WORK REQUIRED
Your task is to transcribe exactly, and only, the lines running from the one with "Given: Toggle form generation for this step" to the end of the listing below, inclusive, with every picture left out.

⟨

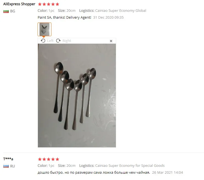Click the last star of T***a's rating
This screenshot has height=180, width=204.
click(x=57, y=159)
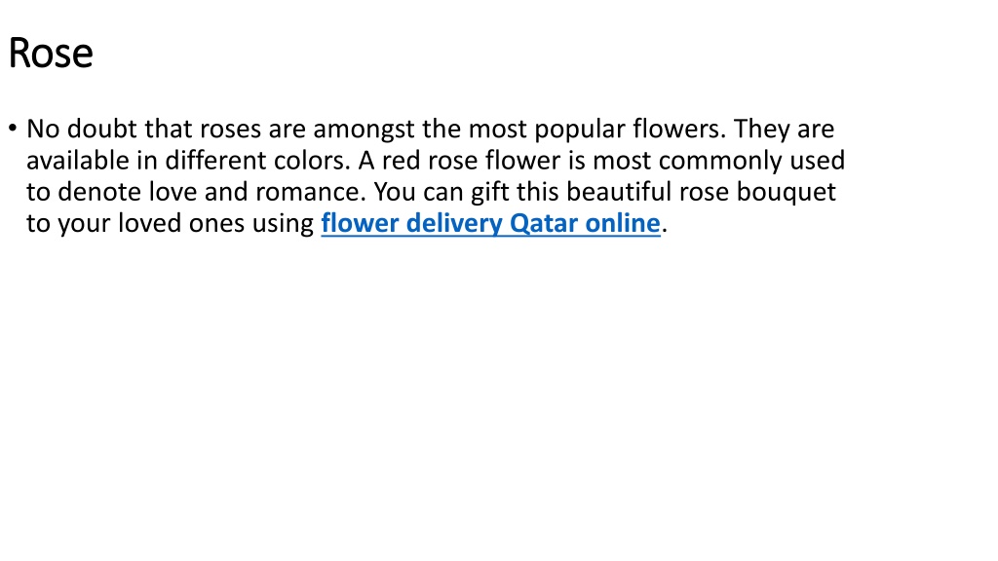The image size is (998, 561).
Task: Click the word "commonly" in second line
Action: point(720,162)
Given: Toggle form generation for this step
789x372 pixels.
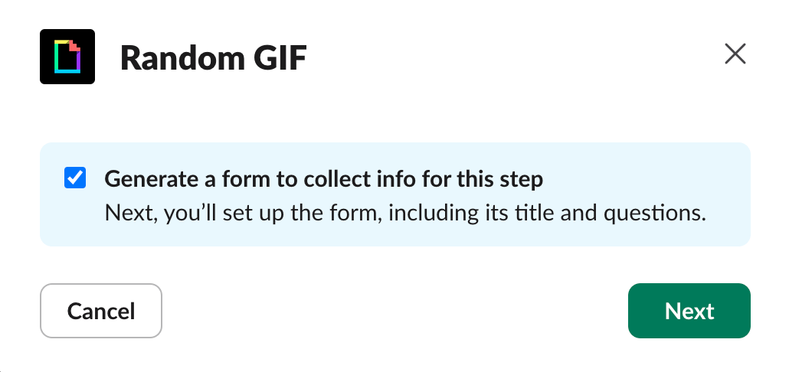Looking at the screenshot, I should [x=75, y=178].
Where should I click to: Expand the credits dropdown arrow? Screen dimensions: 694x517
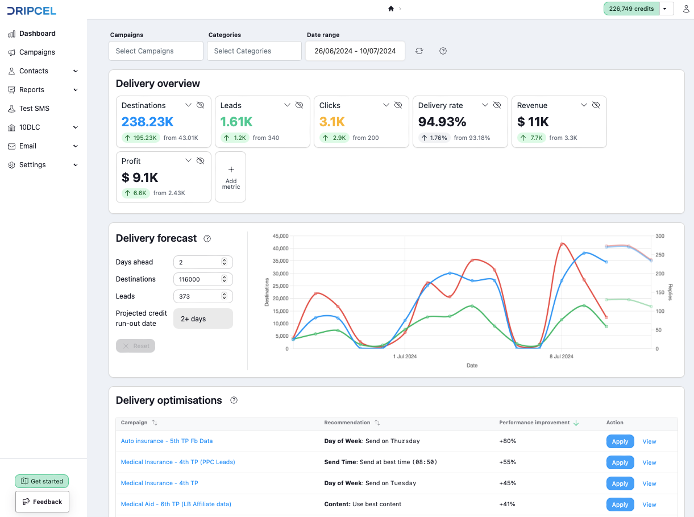tap(665, 9)
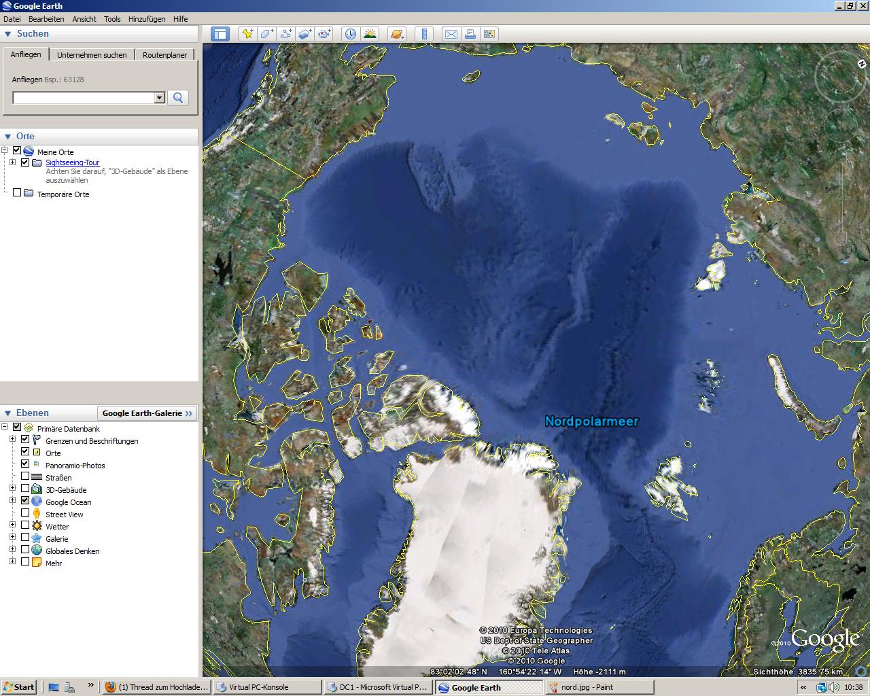Click the Google Earth-Galerie button
This screenshot has width=870, height=696.
[147, 413]
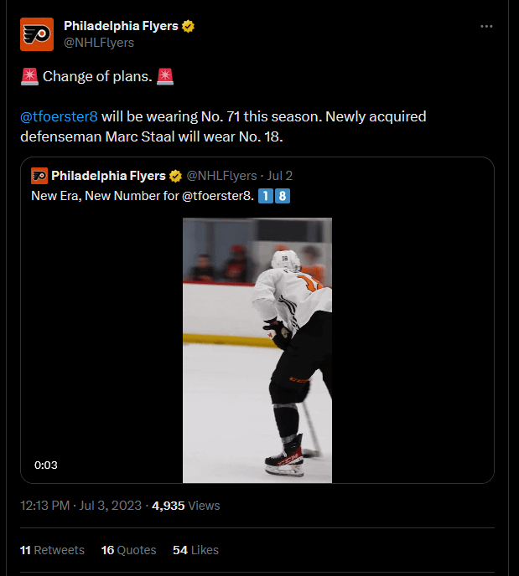Click the Flyers logo avatar on main tweet
Image resolution: width=519 pixels, height=576 pixels.
(37, 33)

⟩

RESULT
Given: Toggle form generation for this step
789x372 pixels.
Looking at the screenshot, I should [x=75, y=178].
Where should I click to: Expand the credits dropdown arrow? Screen dimensions: 694x517
tap(665, 9)
Click the Google Earth-Galerie button
This screenshot has width=870, height=696.
[147, 413]
Click the Flyers logo avatar on main tweet
Image resolution: width=519 pixels, height=576 pixels.
(37, 33)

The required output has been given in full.